• **EXTRACTED INFORMATION**:
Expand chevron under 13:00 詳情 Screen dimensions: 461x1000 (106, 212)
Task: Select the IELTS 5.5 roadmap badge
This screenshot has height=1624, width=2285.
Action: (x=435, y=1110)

...

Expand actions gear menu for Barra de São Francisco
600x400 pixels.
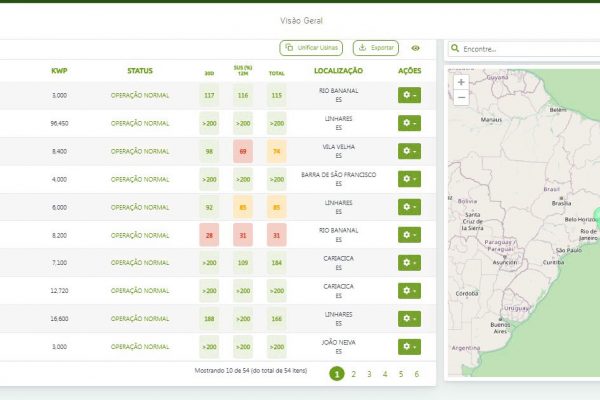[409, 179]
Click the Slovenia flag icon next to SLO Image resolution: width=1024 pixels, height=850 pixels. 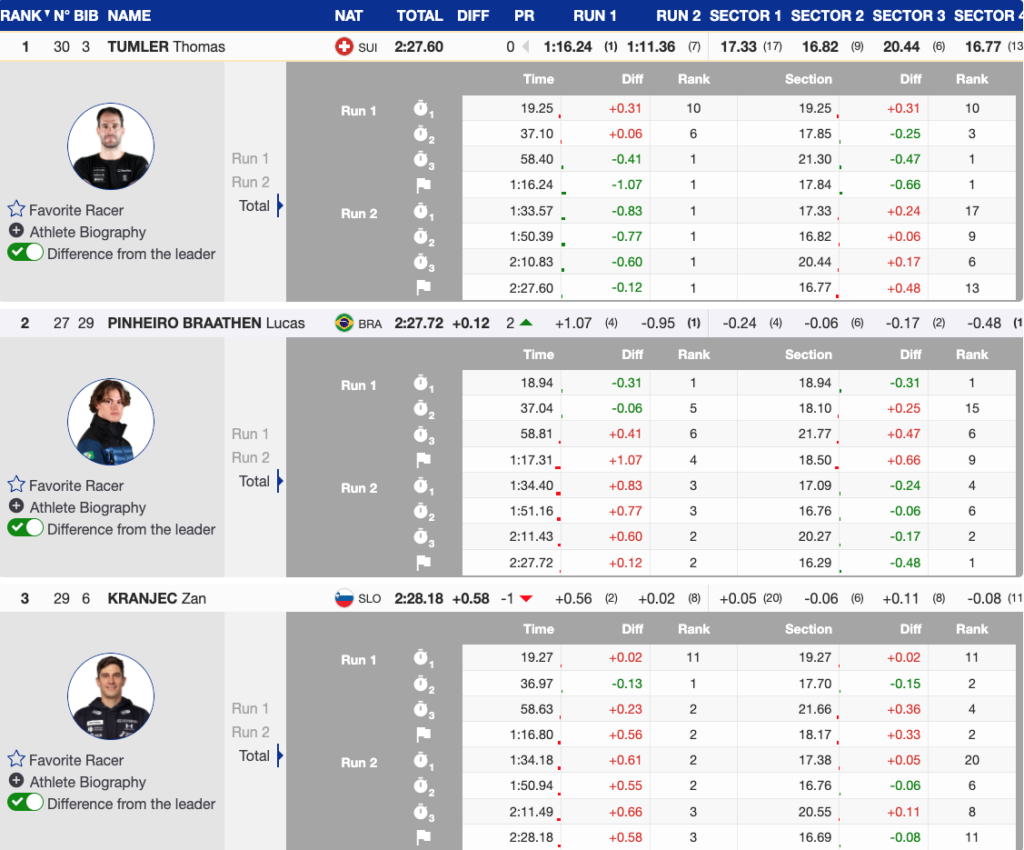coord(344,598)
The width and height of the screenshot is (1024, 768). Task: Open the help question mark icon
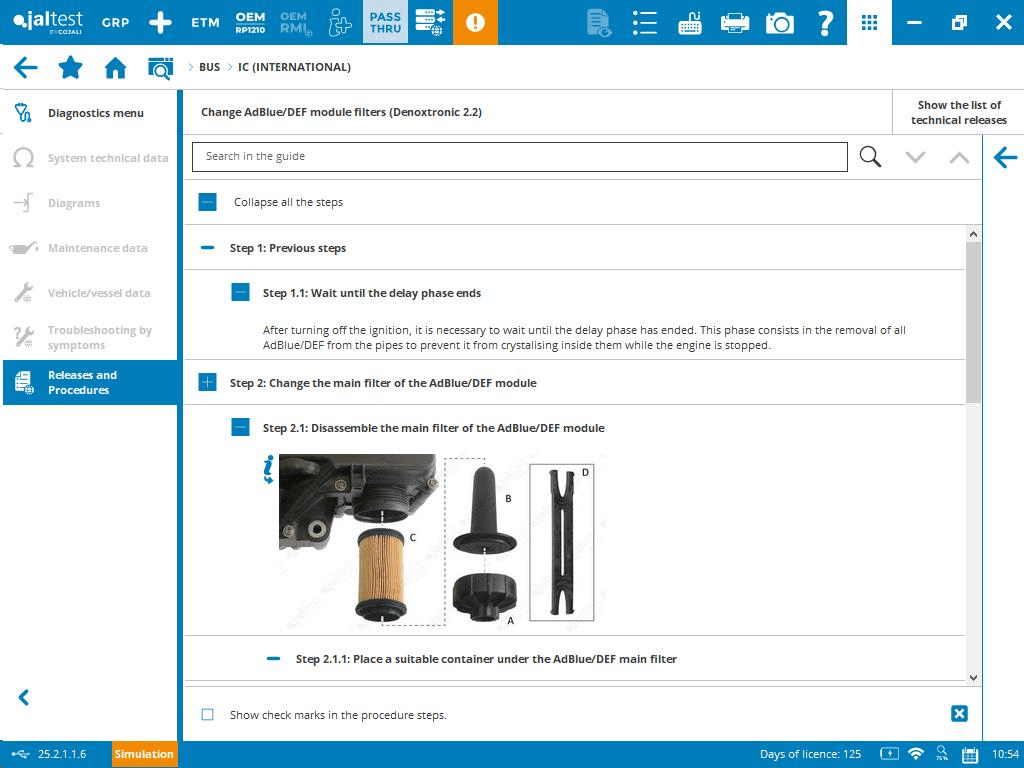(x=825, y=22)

• **REQUIRED WORK**: Rewrite the lines beginning at the line that has "Task: Select the IELTS 5.5 roadmap badge" and ending after the line that has "Action: (x=435, y=1110)", with "roadmap" replaced by "study plan" and everything else unchanged.

• **ANSWER TO THE PROBLEM**:
Task: Select the IELTS 5.5 study plan badge
This screenshot has height=1624, width=2285.
Action: (x=435, y=1110)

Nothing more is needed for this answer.